■ Records to use
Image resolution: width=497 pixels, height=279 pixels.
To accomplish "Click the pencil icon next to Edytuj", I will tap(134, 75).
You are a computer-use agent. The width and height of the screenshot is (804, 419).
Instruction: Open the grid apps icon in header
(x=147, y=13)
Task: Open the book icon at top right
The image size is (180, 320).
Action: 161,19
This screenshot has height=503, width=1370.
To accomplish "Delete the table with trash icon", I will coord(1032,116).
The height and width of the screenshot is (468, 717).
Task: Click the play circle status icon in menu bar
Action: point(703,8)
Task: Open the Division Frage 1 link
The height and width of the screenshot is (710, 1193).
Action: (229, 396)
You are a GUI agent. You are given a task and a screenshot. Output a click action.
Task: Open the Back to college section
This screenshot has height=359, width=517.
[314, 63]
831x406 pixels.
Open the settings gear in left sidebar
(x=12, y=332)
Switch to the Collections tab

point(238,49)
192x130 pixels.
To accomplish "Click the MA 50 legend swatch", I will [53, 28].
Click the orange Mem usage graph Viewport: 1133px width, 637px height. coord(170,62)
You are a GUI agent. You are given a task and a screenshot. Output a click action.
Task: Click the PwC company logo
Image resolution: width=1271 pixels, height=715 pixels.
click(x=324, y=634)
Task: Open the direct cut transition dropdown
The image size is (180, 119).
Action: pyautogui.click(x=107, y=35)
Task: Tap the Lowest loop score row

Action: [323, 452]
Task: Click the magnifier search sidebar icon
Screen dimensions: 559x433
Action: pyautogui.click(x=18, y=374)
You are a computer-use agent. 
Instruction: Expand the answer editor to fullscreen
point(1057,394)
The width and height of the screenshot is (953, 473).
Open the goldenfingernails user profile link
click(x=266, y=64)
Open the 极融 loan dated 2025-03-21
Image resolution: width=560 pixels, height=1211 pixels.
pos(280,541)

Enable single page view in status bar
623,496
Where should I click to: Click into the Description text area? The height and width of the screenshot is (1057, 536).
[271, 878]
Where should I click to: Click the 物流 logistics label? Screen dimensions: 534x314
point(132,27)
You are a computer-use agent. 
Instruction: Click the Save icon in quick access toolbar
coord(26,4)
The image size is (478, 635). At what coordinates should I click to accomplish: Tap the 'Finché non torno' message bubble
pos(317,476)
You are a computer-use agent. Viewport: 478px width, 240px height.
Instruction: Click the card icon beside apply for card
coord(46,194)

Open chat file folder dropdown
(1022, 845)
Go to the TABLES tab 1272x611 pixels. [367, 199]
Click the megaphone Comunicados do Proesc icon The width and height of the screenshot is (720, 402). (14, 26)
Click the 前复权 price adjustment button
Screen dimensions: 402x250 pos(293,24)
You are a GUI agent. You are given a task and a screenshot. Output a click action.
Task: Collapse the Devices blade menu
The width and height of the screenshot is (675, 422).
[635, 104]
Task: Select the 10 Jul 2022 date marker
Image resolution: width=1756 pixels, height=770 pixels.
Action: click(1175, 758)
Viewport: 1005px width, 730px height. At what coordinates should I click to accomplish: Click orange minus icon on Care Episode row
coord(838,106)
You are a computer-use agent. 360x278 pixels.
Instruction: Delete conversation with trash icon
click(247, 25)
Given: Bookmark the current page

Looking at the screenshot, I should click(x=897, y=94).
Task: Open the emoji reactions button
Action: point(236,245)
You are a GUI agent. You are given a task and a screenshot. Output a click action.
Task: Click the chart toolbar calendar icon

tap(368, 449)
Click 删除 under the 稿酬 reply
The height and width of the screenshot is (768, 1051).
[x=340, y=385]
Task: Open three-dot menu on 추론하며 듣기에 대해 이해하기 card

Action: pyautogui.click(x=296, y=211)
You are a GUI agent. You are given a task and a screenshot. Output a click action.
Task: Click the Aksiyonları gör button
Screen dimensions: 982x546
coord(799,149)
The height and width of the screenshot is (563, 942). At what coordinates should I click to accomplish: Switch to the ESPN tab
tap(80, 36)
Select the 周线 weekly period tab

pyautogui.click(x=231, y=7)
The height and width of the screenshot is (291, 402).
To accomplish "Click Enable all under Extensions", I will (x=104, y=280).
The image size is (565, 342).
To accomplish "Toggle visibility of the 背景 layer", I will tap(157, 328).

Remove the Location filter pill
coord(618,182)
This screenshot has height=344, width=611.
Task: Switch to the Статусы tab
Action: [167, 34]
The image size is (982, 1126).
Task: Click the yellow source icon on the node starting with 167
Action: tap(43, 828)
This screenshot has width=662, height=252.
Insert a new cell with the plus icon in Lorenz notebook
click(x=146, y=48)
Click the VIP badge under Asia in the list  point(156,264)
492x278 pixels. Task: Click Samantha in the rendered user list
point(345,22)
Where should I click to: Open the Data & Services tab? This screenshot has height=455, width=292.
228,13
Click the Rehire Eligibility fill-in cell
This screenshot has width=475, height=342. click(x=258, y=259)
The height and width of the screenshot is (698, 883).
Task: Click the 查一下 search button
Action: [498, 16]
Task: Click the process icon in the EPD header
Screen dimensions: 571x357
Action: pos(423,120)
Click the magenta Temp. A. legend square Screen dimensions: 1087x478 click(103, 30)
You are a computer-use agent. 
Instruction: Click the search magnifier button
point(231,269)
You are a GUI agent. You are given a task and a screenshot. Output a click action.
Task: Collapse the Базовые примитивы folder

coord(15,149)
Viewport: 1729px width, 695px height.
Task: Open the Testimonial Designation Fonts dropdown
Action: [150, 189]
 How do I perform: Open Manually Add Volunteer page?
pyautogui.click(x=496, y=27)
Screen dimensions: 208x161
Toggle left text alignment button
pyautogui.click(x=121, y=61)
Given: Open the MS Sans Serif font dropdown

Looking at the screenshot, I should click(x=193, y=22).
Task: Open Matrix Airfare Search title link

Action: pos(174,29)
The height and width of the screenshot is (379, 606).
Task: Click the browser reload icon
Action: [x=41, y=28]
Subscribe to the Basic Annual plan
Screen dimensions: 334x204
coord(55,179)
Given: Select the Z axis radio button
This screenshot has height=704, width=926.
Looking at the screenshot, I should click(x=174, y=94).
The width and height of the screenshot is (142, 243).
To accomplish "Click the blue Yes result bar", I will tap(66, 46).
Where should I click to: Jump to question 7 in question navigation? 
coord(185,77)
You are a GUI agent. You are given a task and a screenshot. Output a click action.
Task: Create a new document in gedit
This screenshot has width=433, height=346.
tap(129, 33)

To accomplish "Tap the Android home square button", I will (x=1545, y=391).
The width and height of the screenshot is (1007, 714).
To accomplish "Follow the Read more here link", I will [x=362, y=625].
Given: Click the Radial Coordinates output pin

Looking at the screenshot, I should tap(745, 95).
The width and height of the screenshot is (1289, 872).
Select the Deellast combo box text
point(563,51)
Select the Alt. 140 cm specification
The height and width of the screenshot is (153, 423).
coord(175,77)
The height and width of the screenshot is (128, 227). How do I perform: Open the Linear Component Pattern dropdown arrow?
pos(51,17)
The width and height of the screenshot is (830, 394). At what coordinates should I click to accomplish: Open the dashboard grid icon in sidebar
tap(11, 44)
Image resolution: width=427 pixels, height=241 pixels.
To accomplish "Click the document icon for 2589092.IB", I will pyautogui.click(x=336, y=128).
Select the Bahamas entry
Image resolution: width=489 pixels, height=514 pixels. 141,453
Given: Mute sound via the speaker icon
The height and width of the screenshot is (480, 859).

■ Your task
Write the data out once more. Keep every word the same.

■ Task answer
Image resolution: width=497 pixels, height=279 pixels.
To accomplish "Click the pencil icon next to Edytuj", I will tap(134, 75).
You are a computer-use agent. The width and height of the screenshot is (804, 419).
Instruction: Open the grid apps icon in header
(x=147, y=13)
Task: Open the book icon at top right
The image size is (180, 320).
Action: 161,19
This screenshot has height=503, width=1370.
To accomplish "Delete the table with trash icon", I will coord(1032,116).
The height and width of the screenshot is (468, 717).
Task: Click the play circle status icon in menu bar
Action: point(703,8)
Task: Open the Division Frage 1 link
The height and width of the screenshot is (710, 1193).
Action: (229, 396)
You are a GUI agent. You are given a task and a screenshot. Output a click action.
Task: Open the Back to college section
This screenshot has height=359, width=517.
[314, 63]
831x406 pixels.
Open the settings gear in left sidebar
(x=12, y=332)
Switch to the Collections tab

point(238,49)
192x130 pixels.
To accomplish "Click the MA 50 legend swatch", I will [53, 28].
Click the orange Mem usage graph Viewport: 1133px width, 637px height. coord(170,62)
You are a GUI agent. You are given a task and a screenshot. Output a click action.
Task: Click the PwC company logo
Image resolution: width=1271 pixels, height=715 pixels.
click(x=324, y=634)
Task: Open the direct cut transition dropdown
The image size is (180, 119).
Action: pyautogui.click(x=107, y=35)
Task: Tap the Lowest loop score row

Action: [323, 452]
Task: Click the magnifier search sidebar icon
Screen dimensions: 559x433
Action: pyautogui.click(x=18, y=374)
You are a computer-use agent. 
Instruction: Expand the answer editor to fullscreen
point(1057,394)
The width and height of the screenshot is (953, 473).
Open the goldenfingernails user profile link
click(x=266, y=64)
Open the 极融 loan dated 2025-03-21
Image resolution: width=560 pixels, height=1211 pixels.
pos(280,541)

Enable single page view in status bar
623,496
Where should I click to: Click into the Description text area? The height and width of the screenshot is (1057, 536).
[271, 878]
Where should I click to: Click the 物流 logistics label? Screen dimensions: 534x314
point(132,27)
You are a computer-use agent. 
Instruction: Click the Save icon in quick access toolbar
coord(26,4)
The image size is (478, 635). At what coordinates should I click to accomplish: Tap the 'Finché non torno' message bubble
pos(317,476)
You are a computer-use agent. Viewport: 478px width, 240px height.
Instruction: Click the card icon beside apply for card
coord(46,194)

Open chat file folder dropdown
(1022, 845)
Go to the TABLES tab 1272x611 pixels. [367, 199]
Click the megaphone Comunicados do Proesc icon The width and height of the screenshot is (720, 402). (14, 26)
Click the 前复权 price adjustment button
Screen dimensions: 402x250 pos(293,24)
You are a GUI agent. You are given a task and a screenshot. Output a click action.
Task: Collapse the Devices blade menu
The width and height of the screenshot is (675, 422).
[635, 104]
Task: Select the 10 Jul 2022 date marker
Image resolution: width=1756 pixels, height=770 pixels.
Action: click(1175, 758)
Viewport: 1005px width, 730px height. At what coordinates should I click to accomplish: Click orange minus icon on Care Episode row
coord(838,106)
You are a computer-use agent. 360x278 pixels.
Instruction: Delete conversation with trash icon
click(247, 25)
Given: Bookmark the current page

Looking at the screenshot, I should click(x=897, y=94).
Task: Open the emoji reactions button
Action: point(236,245)
You are a GUI agent. You are given a task and a screenshot. Output a click action.
Task: Click the chart toolbar calendar icon

tap(368, 449)
Click 删除 under the 稿酬 reply
The height and width of the screenshot is (768, 1051).
[x=340, y=385]
Task: Open three-dot menu on 추론하며 듣기에 대해 이해하기 card

Action: pyautogui.click(x=296, y=211)
You are a GUI agent. You are given a task and a screenshot. Output a click action.
Task: Click the Aksiyonları gör button
Screen dimensions: 982x546
coord(799,149)
The height and width of the screenshot is (563, 942). At what coordinates should I click to accomplish: Switch to the ESPN tab
tap(80, 36)
Select the 周线 weekly period tab

pyautogui.click(x=231, y=7)
The height and width of the screenshot is (291, 402).
To accomplish "Click Enable all under Extensions", I will (x=104, y=280).
The image size is (565, 342).
To accomplish "Toggle visibility of the 背景 layer", I will tap(157, 328).

Remove the Location filter pill
coord(618,182)
This screenshot has height=344, width=611.
Task: Switch to the Статусы tab
Action: [167, 34]
The image size is (982, 1126).
Task: Click the yellow source icon on the node starting with 167
Action: tap(43, 828)
This screenshot has width=662, height=252.
Insert a new cell with the plus icon in Lorenz notebook
click(x=146, y=48)
Click the VIP badge under Asia in the list  point(156,264)
492x278 pixels. Task: Click Samantha in the rendered user list
point(345,22)
Where should I click to: Open the Data & Services tab? This screenshot has height=455, width=292.
228,13
Click the Rehire Eligibility fill-in cell
This screenshot has width=475, height=342. click(x=258, y=259)
The height and width of the screenshot is (698, 883).
Task: Click the 查一下 search button
Action: [498, 16]
Task: Click the process icon in the EPD header
Screen dimensions: 571x357
Action: pos(423,120)
Click the magenta Temp. A. legend square Screen dimensions: 1087x478 click(103, 30)
You are a computer-use agent. 
Instruction: Click the search magnifier button
point(231,269)
You are a GUI agent. You are given a task and a screenshot. Output a click action.
Task: Collapse the Базовые примитивы folder

coord(15,149)
Viewport: 1729px width, 695px height.
Task: Open the Testimonial Designation Fonts dropdown
Action: [150, 189]
 How do I perform: Open Manually Add Volunteer page?
pyautogui.click(x=496, y=27)
Screen dimensions: 208x161
Toggle left text alignment button
pyautogui.click(x=121, y=61)
Given: Open the MS Sans Serif font dropdown

Looking at the screenshot, I should click(x=193, y=22).
Task: Open Matrix Airfare Search title link

Action: pos(174,29)
The height and width of the screenshot is (379, 606).
Task: Click the browser reload icon
Action: [x=41, y=28]
Subscribe to the Basic Annual plan
Screen dimensions: 334x204
coord(55,179)
Given: Select the Z axis radio button
This screenshot has height=704, width=926.
Looking at the screenshot, I should click(x=174, y=94).
The width and height of the screenshot is (142, 243).
To accomplish "Click the blue Yes result bar", I will tap(66, 46).
Where should I click to: Jump to question 7 in question navigation? 
coord(185,77)
You are a GUI agent. You are given a task and a screenshot. Output a click action.
Task: Create a new document in gedit
This screenshot has width=433, height=346.
tap(129, 33)

To accomplish "Tap the Android home square button", I will (x=1545, y=391).
The width and height of the screenshot is (1007, 714).
To accomplish "Follow the Read more here link", I will [x=362, y=625].
Given: Click the Radial Coordinates output pin

Looking at the screenshot, I should tap(745, 95).
The width and height of the screenshot is (1289, 872).
Select the Deellast combo box text
point(563,51)
Select the Alt. 140 cm specification
The height and width of the screenshot is (153, 423).
coord(175,77)
The height and width of the screenshot is (128, 227). How do I perform: Open the Linear Component Pattern dropdown arrow?
pos(51,17)
The width and height of the screenshot is (830, 394). At what coordinates should I click to accomplish: Open the dashboard grid icon in sidebar
tap(11, 44)
Image resolution: width=427 pixels, height=241 pixels.
To accomplish "Click the document icon for 2589092.IB", I will pyautogui.click(x=336, y=128).
Select the Bahamas entry
Image resolution: width=489 pixels, height=514 pixels. 141,453
Given: Mute sound via the speaker icon
The height and width of the screenshot is (480, 859).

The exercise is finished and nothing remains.